Asides the challenges posed by the big players in the sense that they’re almost providing software for any insurance company in South Africa, one challenge Motsoaledi says Voyc is trying to overcome is diversity.
As a black female founder in South Africa, Motsoaledi understands why this is important.
“Diversity is one of the biggest challenges we’ve had to overcome. We try to hire not only black engineers but also black females. We’re still trying to overcome but we’ll figure out how best to do it and we’re standing our ground saying this is the approach we’re going to take.”
So far, Voyc has been able to raise a significant amount of capital from angel investors and seed accelerator, Techstars. The company isn’t big on announcing its funding but it is when it comes to announcing a rebranding. Motsoaledi says that since 2018 when Voyc entered the market it hasn’t built up a brand which has been deliberate as the past two years have been all about preparations.

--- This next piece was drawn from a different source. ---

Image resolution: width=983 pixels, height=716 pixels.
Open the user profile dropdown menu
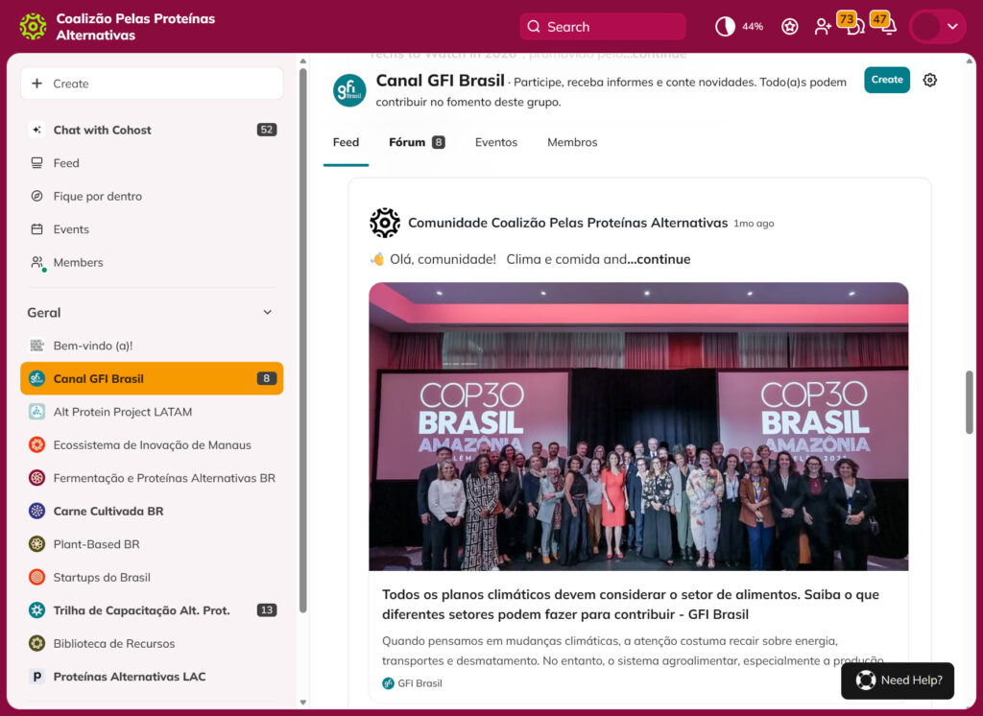[937, 27]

“We started Voyc in 2018 and since then, we’ve been in Techstars and Google Launchpad. We’ve also spent time building up our product and achieving product-market fit.
Now, we realise it’s a good time to rebrand and relaunch. But you wouldn’t really call it that if you never really launched a specific brand that speaks to exactly what you’re doing in the first place,” she says enthusiastically.
In all, Motsoaledi affirms that while Voyc is rebranding, what the startup is trying to achieve is to ensure the fair treatment of companies and customers, not just in Africa, but around the world.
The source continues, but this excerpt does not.